En effet, les statistiques InterStat sont basées sur les violences enregistrées, ce qui ne permet pas d'apprécier d'une façon plus globale l'évolution des actes de violence commis. Le rapport de victimation « Cadre de Vie et Sécurité » publié en 2019 montre que les violences hors contexte familial ne traduisent pas une augmentation depuis 2006.


Aucun élément objectif ne permet d'affirmer qu'il existerait une hausse subite et massive des faits de violence.


Au-delà de cet état de fait, peut-on considérer que l'arsenal répressif n'est pas assez sévère ou que la justice ferait preuve d'un scandaleux laxisme à l'égard des auteurs de faits de violence ?

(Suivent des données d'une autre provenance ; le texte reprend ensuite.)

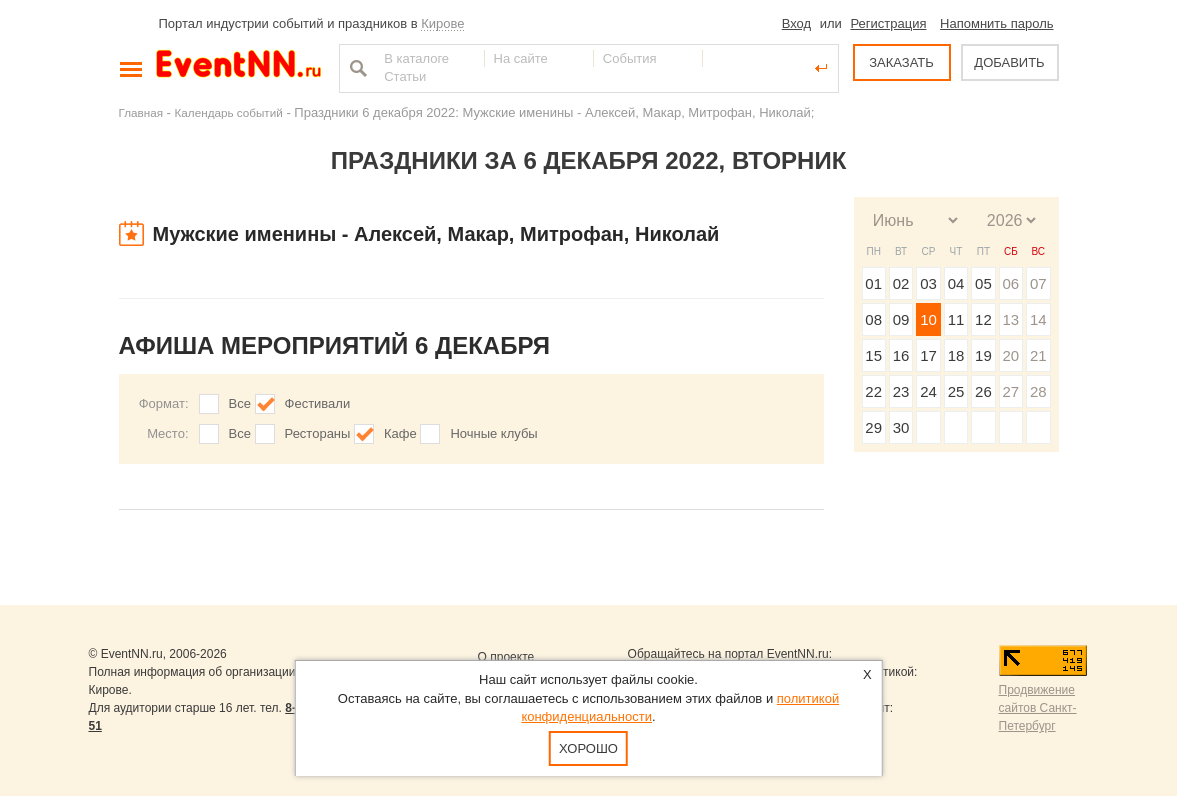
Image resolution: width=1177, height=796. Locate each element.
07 (1038, 283)
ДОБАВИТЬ (1009, 62)
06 (1010, 283)
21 (1038, 355)
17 (928, 355)
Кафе (400, 433)
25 (956, 391)
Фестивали (318, 403)
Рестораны (318, 433)
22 (873, 391)
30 (901, 427)
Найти (356, 68)
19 (983, 355)
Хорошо (588, 748)
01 (873, 283)
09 (901, 319)
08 (873, 319)
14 (1038, 319)
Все (240, 403)
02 (901, 283)
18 (956, 355)
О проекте (506, 657)
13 (1010, 319)
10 (928, 319)
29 (873, 427)
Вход (796, 23)
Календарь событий (229, 112)
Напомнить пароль (996, 23)
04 (956, 283)
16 (901, 355)
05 (983, 283)
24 (928, 391)
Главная (141, 112)
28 (1038, 391)
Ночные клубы (493, 433)
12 (983, 319)
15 (873, 355)
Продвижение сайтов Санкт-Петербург (1038, 708)
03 (928, 283)
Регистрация (888, 23)
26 (983, 391)
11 (956, 319)
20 (1010, 355)
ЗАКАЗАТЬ (901, 62)
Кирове (442, 23)
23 (901, 391)
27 (1010, 391)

Il convient de souligner que la peine encourue n'est pas un facteur pertinent s'agissant de la limitation du passage à l'acte. La législation sur les « peines plancher » (2007 – 2014) et dont certains élus réclament qu'elle soit de nouveau introduite dans le droit positif, a eu peu d'incidence sur le nombre global d'infractions concernées par ce mécanisme. Ainsi, le rapport « Mesurer la Récidive, contribution à la conférence de consensus et de prévention de la récidive » publié par le Ministère de l'Intérieur en janvier 2013 relevait que le nombre de réitérants est passé de 199.642 en 2007 à 216.247 en 2010.

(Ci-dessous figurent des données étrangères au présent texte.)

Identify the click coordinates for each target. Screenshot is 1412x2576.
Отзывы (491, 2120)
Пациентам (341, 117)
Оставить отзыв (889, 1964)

On ne saurait non plus en conclure que les dispositions légales encourageant une répression accrue des délits aurait été sabordées par des juridictions répressives. Seules 38% de décisions ont écarté l'application des peines plancher ... pour une augmentation cumulée de 12.000 années de prison en application de ce mécanisme.

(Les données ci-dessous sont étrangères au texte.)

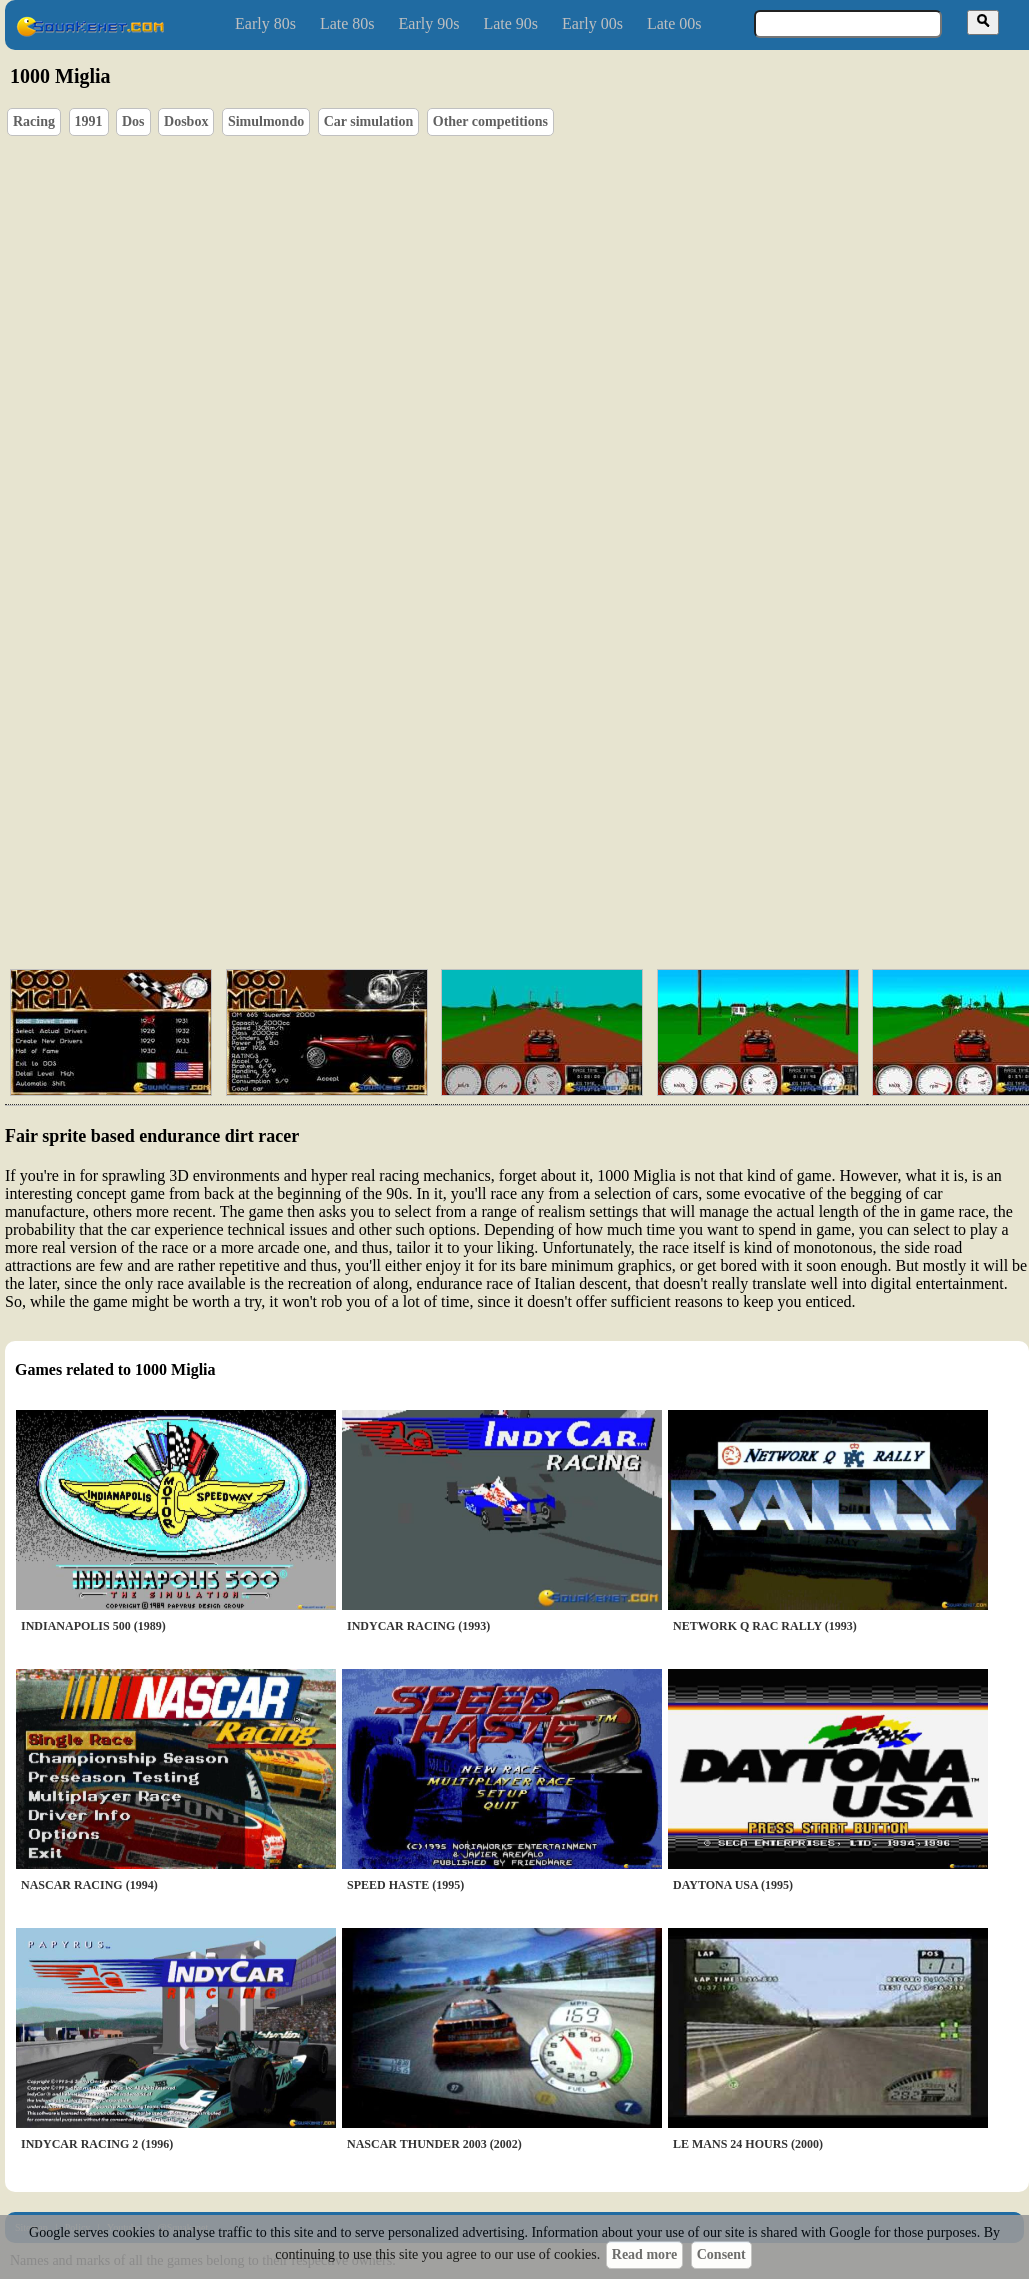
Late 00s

La justice française n'est pas laxiste ; le taux de classements sans suite ou d'alternatives aux poursuites étant en baisse en 2019 par rapport à l'année précédente, le nombre de faits poursuivis étant globalement stable depuis dix ans.


On peut même considérer qu'elle est de plus en plus sévère, si l'on prend en compte l'augmentation de la durée moyenne de détention prononcée par les tribunaux correctionnels s'établissant actuellement à 8,8 mois en moyenne (source chiffres clé de la justice 2019) contre 7,8 mois en 2010. On constate une progressivité similaire dans les modalités de poursuites sur cette période, le nombre de comparutions immédiates étant de 51.000 (2019) contre 42.000 (2010).


Au-delà de la peine, le nombre de détenus est en perpétuelle augmentation, année après année. La marque du laxisme judiciaire ? Soyons sérieux !


La société française ne fait pas face à une horde de sauvages apparus subitement. Cependant, cela n'empêche pas le développement d'une demande de sanctions plus importante. Pour lutter contre le sentiment d'insécurité plus que contre l'insécurité.